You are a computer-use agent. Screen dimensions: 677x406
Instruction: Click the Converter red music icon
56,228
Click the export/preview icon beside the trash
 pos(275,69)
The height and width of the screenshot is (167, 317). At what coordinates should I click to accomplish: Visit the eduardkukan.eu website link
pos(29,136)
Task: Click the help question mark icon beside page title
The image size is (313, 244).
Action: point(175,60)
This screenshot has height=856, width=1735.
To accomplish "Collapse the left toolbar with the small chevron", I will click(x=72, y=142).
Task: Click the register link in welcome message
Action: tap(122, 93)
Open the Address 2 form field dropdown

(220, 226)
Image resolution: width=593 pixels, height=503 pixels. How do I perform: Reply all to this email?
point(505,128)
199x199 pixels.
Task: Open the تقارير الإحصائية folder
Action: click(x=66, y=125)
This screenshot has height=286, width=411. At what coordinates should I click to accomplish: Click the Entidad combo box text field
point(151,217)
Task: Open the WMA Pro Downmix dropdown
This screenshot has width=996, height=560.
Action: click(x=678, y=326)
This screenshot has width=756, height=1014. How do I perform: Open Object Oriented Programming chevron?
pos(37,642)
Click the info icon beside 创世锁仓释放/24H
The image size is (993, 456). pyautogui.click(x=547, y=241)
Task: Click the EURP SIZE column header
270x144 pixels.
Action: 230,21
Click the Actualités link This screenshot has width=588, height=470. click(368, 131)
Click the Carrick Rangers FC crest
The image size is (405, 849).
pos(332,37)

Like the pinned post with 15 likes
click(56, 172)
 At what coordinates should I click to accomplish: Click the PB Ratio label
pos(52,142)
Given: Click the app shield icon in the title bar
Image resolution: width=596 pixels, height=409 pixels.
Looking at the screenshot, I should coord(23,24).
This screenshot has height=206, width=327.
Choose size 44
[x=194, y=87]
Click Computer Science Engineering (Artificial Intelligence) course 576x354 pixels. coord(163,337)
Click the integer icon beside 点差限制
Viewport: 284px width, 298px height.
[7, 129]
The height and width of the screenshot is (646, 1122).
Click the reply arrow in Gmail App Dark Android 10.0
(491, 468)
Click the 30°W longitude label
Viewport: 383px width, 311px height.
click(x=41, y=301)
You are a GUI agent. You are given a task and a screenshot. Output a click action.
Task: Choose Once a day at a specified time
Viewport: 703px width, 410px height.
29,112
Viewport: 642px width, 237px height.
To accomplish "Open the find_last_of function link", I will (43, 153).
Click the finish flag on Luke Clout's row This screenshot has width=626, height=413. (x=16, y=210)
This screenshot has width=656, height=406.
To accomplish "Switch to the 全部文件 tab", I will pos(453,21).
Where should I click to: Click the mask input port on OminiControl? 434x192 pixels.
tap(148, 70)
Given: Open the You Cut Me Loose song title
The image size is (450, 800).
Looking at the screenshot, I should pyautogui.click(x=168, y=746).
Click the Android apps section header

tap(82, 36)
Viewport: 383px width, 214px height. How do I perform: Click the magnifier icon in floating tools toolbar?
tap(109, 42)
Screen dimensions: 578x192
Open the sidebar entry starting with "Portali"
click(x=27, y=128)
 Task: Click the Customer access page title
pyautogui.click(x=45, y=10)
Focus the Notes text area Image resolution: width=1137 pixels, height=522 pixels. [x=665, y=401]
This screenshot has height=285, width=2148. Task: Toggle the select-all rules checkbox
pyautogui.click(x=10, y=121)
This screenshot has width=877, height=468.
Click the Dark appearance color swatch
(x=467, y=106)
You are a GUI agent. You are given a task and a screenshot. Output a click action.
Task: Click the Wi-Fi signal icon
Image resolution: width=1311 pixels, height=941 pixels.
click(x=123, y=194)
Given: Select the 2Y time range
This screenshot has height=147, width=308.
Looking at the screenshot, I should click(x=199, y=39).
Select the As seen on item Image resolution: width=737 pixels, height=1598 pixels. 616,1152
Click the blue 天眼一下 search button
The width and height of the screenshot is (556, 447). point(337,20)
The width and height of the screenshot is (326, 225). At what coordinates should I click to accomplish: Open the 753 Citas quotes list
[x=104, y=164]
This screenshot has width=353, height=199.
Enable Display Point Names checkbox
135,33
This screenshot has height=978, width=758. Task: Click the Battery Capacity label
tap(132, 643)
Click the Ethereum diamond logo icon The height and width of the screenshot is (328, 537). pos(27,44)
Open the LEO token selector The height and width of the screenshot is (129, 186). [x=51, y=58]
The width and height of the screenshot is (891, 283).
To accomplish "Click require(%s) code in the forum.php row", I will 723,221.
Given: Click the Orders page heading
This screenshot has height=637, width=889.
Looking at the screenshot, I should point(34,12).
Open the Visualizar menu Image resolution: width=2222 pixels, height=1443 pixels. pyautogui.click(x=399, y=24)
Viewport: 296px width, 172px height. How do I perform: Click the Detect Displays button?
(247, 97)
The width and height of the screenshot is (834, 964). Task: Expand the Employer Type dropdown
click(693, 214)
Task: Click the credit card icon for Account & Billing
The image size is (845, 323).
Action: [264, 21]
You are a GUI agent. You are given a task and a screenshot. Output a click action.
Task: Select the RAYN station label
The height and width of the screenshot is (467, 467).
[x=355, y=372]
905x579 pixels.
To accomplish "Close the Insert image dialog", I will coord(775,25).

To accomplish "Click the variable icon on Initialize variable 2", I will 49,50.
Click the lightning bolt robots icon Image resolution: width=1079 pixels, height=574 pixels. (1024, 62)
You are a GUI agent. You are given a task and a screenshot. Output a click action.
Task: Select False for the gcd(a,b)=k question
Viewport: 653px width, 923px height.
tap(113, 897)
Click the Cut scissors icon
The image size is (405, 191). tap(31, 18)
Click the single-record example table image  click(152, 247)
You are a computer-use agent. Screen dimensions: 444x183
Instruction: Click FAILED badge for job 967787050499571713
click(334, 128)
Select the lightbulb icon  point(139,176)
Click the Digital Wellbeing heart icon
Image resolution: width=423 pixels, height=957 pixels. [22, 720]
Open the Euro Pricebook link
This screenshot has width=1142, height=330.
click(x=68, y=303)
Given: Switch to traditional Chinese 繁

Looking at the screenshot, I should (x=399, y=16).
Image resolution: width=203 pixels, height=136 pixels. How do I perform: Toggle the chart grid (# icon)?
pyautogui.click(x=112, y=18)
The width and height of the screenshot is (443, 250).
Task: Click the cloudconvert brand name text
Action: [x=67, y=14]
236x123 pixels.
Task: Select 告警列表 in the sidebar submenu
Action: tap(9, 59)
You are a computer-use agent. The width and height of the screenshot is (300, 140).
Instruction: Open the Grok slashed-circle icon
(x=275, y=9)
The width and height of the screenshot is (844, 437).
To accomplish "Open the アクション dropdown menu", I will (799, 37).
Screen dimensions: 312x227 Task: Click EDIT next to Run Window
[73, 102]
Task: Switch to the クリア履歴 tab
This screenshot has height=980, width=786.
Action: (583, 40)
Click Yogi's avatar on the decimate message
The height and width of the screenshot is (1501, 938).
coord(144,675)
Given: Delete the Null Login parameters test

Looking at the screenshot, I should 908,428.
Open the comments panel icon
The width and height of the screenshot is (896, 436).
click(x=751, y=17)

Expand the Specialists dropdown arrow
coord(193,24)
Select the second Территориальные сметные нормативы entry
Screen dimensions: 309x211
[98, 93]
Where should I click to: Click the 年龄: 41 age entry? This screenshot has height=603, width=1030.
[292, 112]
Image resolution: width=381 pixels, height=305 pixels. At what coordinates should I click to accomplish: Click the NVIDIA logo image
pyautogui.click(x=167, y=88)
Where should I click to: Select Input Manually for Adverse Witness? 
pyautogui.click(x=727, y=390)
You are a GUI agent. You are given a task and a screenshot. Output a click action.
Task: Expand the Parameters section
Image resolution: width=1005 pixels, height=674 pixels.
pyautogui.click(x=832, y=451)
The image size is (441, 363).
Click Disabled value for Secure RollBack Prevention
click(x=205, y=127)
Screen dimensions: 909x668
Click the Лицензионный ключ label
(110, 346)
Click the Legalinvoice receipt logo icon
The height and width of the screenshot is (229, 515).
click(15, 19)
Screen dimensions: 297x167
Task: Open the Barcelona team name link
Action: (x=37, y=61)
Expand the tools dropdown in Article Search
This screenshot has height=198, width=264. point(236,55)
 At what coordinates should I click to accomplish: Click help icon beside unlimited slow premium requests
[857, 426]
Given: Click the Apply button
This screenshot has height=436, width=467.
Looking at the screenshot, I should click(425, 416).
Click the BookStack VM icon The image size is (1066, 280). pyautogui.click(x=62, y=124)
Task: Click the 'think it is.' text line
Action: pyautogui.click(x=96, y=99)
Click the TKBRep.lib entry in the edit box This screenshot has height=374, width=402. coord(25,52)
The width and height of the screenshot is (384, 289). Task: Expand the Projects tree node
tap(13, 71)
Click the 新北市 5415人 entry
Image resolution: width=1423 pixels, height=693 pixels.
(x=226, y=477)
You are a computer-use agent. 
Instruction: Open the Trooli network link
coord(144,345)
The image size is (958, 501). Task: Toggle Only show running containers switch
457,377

━━━━

● Work order
A copy of each line above that holds the word "time" is the expected answer.

● Task solution
Task: Choose Once a day at a specified time
Given: Select the 2Y time range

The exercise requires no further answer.